Question

Using ComBat on RNASeq FPKM counts

1

Entering edit mode

8.5 years ago

ebrudermanver ▴ 100

I want to apply ComBat function in the sva package to an RNA-Seq dataset containing FPKM values. I first added 1 to all counts and then log-transformed the data followed by calling the ComBat function. However, I have no actual zero counts in the cleaned data while there were many zeros in the original data. This is expected since ComBat standardizes the data. All zeros are mapped to values between -0.36 and 4.45 (after exp-transformation and subtracting 1), and there are no exact zeros. However, it is kind of weird to have negative values and also no zero counts in the RNASeq data. So, my question is "what is the best way to use ComBat on RNA-Seq data?". Thanks.

RNA-Seq ComBat • 9.0k views

ADD COMMENT • link updated 6.8 years ago by Kevin Blighe 89k • written 8.5 years ago by ebrudermanver ▴ 100

1

Entering edit mode

Its natural to have negative values after using Combat.

Some of the posts that could be helpful : https://support.bioconductor.org/p/88522/ Remove Batch Effect From RNAseq with SVAseq and Combat Combat normalization returns negative values

ADD REPLY • link 8.5 years ago by Ron ★ 1.2k

0

Entering edit mode

Can you specifify whether you are using counts or FPKM ? You did not mention FPKM after first sentence.

ADD REPLY • link 8.5 years ago by GZ1995 ▴ 410

0

Entering edit mode

Yes, I am using FPKM. So the values are continuous, but there are also actual zeros in the original data containing FPKMs.

ADD REPLY • link 8.5 years ago by ebrudermanver ▴ 100

1

Entering edit mode

Here is a paper here using log2(FPKM+1) as input for Combat with some discussion. I think there is no need to worry about below zero values, and I will recommend keep using log-transformed values. The real problem with Combat may be whether the prior distribution fits RNA-seq data well (check the plot). Also make sure you only use Combat corrected value for exploratory purpose (PCA, clustering), not for differential expression analysis.

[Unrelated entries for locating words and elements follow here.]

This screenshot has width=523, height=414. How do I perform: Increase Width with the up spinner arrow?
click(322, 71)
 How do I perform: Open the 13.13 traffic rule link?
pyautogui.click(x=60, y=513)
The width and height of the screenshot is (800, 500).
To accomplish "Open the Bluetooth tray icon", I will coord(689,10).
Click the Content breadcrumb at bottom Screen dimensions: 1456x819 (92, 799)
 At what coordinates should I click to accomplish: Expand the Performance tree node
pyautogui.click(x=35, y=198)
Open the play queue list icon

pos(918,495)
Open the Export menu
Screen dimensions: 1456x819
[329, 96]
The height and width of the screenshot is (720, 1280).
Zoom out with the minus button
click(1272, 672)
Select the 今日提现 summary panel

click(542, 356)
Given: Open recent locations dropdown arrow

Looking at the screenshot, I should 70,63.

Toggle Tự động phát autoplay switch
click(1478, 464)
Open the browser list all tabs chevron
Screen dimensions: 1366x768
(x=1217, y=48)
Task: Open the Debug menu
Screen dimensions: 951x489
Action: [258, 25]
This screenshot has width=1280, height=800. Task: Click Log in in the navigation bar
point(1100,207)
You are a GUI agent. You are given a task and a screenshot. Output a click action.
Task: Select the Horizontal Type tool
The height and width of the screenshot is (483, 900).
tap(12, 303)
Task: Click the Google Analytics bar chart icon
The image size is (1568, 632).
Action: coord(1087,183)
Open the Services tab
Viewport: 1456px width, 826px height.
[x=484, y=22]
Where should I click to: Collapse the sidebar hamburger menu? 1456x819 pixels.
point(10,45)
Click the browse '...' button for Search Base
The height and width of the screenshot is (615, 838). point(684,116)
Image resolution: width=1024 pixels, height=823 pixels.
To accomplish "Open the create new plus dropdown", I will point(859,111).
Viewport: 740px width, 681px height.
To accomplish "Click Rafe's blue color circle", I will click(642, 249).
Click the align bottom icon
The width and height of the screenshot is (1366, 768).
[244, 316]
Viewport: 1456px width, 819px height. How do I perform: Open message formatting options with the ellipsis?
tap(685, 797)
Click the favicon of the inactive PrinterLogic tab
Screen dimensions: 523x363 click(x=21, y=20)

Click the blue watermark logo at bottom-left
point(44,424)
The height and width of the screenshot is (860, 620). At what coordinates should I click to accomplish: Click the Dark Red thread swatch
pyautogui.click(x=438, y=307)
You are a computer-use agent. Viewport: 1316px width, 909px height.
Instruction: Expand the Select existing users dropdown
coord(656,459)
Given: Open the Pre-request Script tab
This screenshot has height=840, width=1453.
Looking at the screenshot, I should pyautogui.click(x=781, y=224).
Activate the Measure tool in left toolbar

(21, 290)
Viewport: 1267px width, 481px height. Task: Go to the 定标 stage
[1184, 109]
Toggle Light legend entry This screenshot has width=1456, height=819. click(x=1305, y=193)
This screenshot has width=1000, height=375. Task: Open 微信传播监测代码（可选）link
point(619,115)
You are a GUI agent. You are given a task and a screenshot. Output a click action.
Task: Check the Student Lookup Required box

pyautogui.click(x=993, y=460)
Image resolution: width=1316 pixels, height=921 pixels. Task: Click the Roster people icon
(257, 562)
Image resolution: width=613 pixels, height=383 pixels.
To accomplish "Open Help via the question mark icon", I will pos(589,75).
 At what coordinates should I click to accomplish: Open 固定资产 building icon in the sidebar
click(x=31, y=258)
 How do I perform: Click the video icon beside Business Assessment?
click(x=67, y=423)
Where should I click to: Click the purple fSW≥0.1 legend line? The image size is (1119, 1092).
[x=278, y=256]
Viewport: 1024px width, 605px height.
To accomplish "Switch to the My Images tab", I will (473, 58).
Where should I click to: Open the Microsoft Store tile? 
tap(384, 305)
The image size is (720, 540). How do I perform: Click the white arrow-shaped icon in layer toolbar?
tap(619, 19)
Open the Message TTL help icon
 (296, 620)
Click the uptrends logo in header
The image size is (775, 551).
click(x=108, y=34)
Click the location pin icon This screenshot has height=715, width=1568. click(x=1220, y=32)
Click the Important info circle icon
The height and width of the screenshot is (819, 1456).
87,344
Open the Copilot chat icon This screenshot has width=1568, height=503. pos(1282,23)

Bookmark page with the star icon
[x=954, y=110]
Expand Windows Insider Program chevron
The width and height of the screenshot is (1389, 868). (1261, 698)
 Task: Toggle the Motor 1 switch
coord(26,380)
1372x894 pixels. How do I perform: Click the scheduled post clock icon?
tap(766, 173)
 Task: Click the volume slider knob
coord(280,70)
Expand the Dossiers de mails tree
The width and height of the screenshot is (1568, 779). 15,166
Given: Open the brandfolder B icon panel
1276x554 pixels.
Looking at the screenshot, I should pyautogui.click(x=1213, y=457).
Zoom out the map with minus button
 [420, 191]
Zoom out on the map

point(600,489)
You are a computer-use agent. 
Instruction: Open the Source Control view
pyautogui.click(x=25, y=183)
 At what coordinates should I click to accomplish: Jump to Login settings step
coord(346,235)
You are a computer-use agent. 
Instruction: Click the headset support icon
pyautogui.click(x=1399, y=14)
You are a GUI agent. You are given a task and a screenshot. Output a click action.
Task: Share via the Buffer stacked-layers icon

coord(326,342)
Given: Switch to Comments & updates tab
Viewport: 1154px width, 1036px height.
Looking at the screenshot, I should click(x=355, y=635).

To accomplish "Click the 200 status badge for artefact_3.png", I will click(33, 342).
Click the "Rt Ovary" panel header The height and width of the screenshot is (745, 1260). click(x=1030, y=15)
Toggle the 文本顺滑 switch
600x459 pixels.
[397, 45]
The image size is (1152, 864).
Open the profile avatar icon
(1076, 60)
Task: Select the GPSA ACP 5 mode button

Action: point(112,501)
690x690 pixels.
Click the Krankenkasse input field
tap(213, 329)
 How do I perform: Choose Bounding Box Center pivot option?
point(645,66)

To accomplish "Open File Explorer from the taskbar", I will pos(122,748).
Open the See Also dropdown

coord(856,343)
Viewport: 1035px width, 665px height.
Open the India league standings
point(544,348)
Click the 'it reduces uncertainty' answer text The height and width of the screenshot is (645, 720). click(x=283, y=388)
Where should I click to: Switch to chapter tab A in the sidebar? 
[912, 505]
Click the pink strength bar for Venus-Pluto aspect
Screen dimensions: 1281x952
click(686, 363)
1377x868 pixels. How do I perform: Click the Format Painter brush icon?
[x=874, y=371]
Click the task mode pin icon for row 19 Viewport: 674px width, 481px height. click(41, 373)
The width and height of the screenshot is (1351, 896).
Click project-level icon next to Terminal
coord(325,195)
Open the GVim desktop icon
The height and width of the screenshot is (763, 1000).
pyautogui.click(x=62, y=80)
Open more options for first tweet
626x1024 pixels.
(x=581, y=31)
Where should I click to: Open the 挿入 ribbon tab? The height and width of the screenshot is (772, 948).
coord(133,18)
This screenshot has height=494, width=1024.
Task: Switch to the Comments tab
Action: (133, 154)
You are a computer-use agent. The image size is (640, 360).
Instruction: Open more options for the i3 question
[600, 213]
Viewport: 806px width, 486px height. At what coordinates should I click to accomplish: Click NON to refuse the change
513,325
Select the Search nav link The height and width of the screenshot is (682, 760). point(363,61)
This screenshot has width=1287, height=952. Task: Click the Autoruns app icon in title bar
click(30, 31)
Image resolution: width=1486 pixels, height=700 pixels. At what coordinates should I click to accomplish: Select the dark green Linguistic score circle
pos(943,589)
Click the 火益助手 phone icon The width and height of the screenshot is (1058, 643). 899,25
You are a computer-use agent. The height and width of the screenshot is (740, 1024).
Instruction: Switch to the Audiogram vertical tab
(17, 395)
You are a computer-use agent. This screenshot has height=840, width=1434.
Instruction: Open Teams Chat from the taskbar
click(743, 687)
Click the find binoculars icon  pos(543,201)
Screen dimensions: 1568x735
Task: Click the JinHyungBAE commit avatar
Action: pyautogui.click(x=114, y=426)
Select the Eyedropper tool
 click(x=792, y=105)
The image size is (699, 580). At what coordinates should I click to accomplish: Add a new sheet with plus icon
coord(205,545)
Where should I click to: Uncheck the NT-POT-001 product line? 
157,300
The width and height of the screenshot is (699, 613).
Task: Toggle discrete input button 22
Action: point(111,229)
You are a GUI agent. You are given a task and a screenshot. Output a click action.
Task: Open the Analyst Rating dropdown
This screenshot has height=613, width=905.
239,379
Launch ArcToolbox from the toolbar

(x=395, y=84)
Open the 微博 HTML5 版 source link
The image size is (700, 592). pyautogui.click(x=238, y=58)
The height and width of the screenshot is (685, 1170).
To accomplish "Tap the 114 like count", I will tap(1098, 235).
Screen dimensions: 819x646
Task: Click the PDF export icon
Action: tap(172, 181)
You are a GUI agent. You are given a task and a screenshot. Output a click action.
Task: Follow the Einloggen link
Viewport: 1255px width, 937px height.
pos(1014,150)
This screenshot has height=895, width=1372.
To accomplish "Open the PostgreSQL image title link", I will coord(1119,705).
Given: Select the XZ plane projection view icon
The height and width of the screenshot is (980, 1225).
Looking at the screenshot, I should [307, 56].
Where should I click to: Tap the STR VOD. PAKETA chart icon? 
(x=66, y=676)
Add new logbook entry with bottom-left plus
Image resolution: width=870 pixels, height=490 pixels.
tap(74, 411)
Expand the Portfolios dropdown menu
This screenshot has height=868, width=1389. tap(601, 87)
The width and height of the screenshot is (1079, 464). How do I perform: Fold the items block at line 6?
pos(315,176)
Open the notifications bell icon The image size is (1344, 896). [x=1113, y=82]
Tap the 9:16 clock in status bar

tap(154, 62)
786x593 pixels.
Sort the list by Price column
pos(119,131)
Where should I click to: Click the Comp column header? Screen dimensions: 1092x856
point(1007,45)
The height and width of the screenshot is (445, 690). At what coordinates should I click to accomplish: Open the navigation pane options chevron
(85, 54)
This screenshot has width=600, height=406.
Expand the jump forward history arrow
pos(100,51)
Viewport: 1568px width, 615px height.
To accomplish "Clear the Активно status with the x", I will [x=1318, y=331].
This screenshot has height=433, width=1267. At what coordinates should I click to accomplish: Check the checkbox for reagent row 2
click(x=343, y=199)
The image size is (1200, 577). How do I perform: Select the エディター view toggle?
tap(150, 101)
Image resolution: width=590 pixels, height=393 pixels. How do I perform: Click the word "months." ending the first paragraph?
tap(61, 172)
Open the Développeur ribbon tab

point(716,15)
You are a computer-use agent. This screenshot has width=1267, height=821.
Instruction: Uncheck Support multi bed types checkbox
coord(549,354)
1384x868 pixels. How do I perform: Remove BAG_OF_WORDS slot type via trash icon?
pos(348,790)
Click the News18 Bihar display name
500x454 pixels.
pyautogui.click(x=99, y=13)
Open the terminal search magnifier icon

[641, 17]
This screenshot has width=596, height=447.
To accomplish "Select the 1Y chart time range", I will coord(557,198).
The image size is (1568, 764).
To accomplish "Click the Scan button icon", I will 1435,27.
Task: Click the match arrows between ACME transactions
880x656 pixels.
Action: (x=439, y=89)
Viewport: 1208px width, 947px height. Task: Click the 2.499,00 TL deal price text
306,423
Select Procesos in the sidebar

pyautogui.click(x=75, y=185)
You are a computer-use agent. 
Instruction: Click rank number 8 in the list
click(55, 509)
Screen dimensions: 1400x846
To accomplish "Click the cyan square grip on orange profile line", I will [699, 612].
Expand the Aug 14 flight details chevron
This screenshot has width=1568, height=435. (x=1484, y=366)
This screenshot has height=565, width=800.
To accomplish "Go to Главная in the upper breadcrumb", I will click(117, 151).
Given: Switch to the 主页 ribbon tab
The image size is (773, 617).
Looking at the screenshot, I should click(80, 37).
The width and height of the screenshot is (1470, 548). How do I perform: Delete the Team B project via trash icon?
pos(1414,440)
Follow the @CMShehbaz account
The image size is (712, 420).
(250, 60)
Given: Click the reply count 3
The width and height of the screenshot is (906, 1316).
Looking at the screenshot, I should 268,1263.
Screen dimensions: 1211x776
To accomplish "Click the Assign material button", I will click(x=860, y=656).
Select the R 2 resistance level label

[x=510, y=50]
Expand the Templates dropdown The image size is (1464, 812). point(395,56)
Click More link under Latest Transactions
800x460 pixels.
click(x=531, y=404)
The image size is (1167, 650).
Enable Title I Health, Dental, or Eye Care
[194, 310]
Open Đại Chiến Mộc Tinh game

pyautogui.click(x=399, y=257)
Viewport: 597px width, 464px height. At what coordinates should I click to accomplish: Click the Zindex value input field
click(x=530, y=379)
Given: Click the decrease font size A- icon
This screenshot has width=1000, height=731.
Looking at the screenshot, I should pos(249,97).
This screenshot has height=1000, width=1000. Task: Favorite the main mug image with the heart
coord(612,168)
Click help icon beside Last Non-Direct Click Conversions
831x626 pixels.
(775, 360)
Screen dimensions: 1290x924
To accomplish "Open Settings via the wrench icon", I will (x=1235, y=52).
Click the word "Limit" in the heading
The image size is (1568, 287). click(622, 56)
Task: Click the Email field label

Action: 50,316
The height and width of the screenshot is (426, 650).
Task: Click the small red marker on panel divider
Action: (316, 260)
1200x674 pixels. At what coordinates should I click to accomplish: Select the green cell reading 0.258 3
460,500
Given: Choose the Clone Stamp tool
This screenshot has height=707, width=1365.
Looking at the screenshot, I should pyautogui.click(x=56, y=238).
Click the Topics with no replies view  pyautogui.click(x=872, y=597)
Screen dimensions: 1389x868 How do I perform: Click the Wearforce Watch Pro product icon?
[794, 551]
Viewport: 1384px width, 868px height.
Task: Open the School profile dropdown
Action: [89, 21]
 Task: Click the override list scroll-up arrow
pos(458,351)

ADD REPLY • link 8.5 years ago by GZ1995 ▴ 410

1

Entering edit mode

One does have to worry about the negative values from ComBat. Negative values make no sense in RNA-seq (but they make sense in microarray studies).

In the manuscript that you mention, the following is stated:

A previous evaluation of normalization methods for RNA-Seq data suggested that FPKM values were not optimal for clustering analysis.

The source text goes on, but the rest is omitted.